= ITL Cosmos Group =

United Arab Emirates business conglomerate

The ITL Cosmos Group is a business conglomerate based in Dubai, U.A.E. that was founded in 1953. The group was led by the Chairman, Dr. Ram Buxani, a veteran NRI entrepreneur.

== History ==
ITL was founded in 1953. In 1958, within 5 years, it obtained a Decree of Incorporation from the late Ruler of Dubai and Prime Minister of the United Arab Emirates, Sheikh Rashid Bin Saeed Al Maktoum and is the first Company in Dubai to receive this royal decree. This was during the time when Dubai was still a part of the Trucial States. Even as of 1959, it had only four employees in this small outpost office led by Mr. Murij Manghnani, and ran as a subsidiary unit of the Intra Group. In fact, Intra Group was linked to the Chotirmall Group, a large trading corporation established in 1875 and based in Hong Kong, that mainly operated in Asia-Pacific and particularly Japan and South-East Asian markets such as Indonesia and Singapore.

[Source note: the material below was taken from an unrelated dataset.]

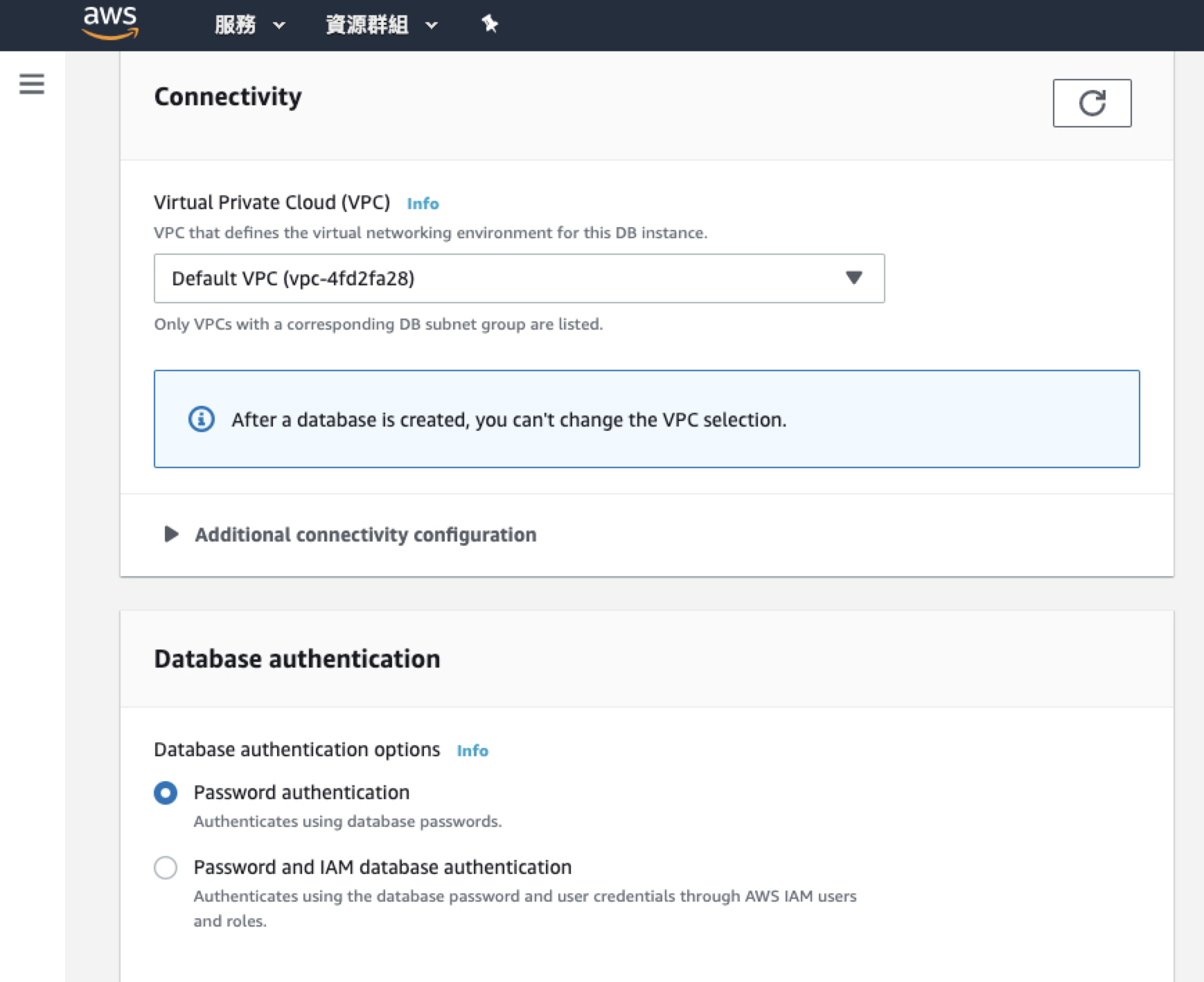
Task: Click the VPC selection warning message box
Action: (646, 419)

During the early 1950s, ITL focussed only on textile business, specializing in textiles imported from the Far East (primarily from Japan, China and India) and exporting them mainly to Iran and the region. Later on, ITL diversified into other businesses, such as authorized distributors of products from foreign companies. In 1960, ITL opened its first Cosmos department store in Dubai, that later on became the group's flagship chain of stores. The group had been official distributors of the Japanese brands Sharp, Minolta, Rhythm, Remington Products, and TDK for several decades. In the 1970s, the group diversified into hospitality and food business, and later on into IT. Eventually, by the 21st century, the group revamped its business strategies and streamlined its operations multiple times, in order to stay afloat despite the intense competition fueled by Dubai's rapid rise as a global city.